LinkedIn faces a proposed class action over its alleged monopolization of the professional social networking market.
The 115-page antitrust lawsuit contends that a slew of anticompetitive conduct on the part of LinkedIn has caused premium subscribers to be overcharged and allowed the social media network to pull in “supracompetitive profits” by way of inflated subscription prices and sales of user data.
According to the suit, LinkedIn’s dominance in the professional social networking market has been protected since at least 2015 by the “powerful barrier to entry” created by the combined might of the company’s data centralization and aggregation, machine learning and artificial intelligence infrastructure, and inferred data. This barrier to entry was powerful enough to allow LinkedIn to command $26.5 billion when it was acquired in 2016 by Microsoft, the lawsuit relays, alleging the combination of the companies’ powers has greatly fortified LinkedIn’s stranglehold on the professional social networking arena.
“At the time of this Complaint, [LinkedIn’s data, machine learning, and inference barrier to entry] represents a near-insurmountable, and growing, barrier to meaningful entry in the professional social networking market, let alone entry at sufficient scale to effectively check LinkedIn’s pricing and subscription terms,” the complaint charges.
Per the case, LinkedIn’s allegedly anticompetitive conduct has ultimately harmed its own users, who have paid more for their subscriptions than they would have if a rival platform had been allowed to “serve as a price check.”
In the wake of Microsoft’s acquisition of the defendant, LinkedIn has, according to the lawsuit:
Sold premium subscribers’ data to unnamed “partners” without allowing users to opt out, which the lawsuit says “forcibly grafts a negative value feature” onto LinkedIn’s subscription product that materially harms market competition;
Deployed “sophisticated technological countermeasures” designed specifically to prevent users’ public data from being accessed by potential or actual competitors, which allows LinkedIn to maintain and fortify its grip on points of market entry; and
Aggressively integrated its “unmatched” repository of professional social networking data and powerful AI and machine-learning capabilities with Microsoft’s Azure cloud servers.

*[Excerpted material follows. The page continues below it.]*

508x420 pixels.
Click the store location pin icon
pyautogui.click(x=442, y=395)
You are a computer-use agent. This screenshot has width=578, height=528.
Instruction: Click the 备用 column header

Further, the proposed class action alleges LinkedIn, either expressly or tacitly, has divided the market with its “most natural competitor,” Facebook, by way of an allegedly clandestine agreement that “apparently continues to this day.”
Per the lawsuit, a few years of quick, exponential growth at LinkedIn, credited in part to founder Reid Hoffman’s “blitzscaling” approach to rapidly growing the company based on the idea that a product is more valuable the more consumers use it, fell short of surmounting the obstacles of user engagement and monetization. The suit alleges that by the mid-2010s, as it became clear to LinkedIn that its real profit-center was rooted in user data, the company engaged in “a series of coordinated actions” to effectively weaponize its large-scale data acquisition, machine learning and AI apparatus. The goal of all this, the lawsuit says, was to not only “supercharge” profits but to erect, maintain and fortify “the barrier to entry around its business.”
According to the lawsuit, many speculated around 2015 that Facebook was secretly developing a new product called Facebook at Work as a way to compete with LinkedIn. Internally, Facebook was, at the time, “preparing for scorched earth competition with LinkedIn,” the case claims, and senior Facebook execs “scrambled” to audit every application using the platform’s APIs and categorize each by whether it was a competitive threat, the suit says.
Per the case, the fact that LinkedIn has “suffered no public problems or deprecation” in the years since Facebook prepared to go to battle against all would-be competitors “speaks volumes.”
“From April 2015 until the present, LinkedIn suffered no public problems or deprecation after Facebook privatized its APIs, indicating to some degree of certainty thata deal of some sort was in fact struck between the companies. And the other side of the equation—Facebook’s behavior—has been even more striking. Despite entering every adjacent market within its grasp, and seeking to leverage its professional social networking data and tools in products from messaging, to video, to gaming, and beyond, Facebook never entered the market for professional social networking. Even the expected Facebook at Work product, which was released under the name Workplace, had a glaring omission—it was released without any professional social networking functionality, and there was no competing subscription social networking product to rival LinkedIn. Facebook had carefully excised from its Workplace product features that would compete with LinkedIn’s professional social networking products and services.”
The lawsuit looks to represent all persons, business associations, entities and corporations who purchased LinkedIn Premium services or otherwise paid LinkedIn for any upgraded account features at any time from January 13, 2018 through the present.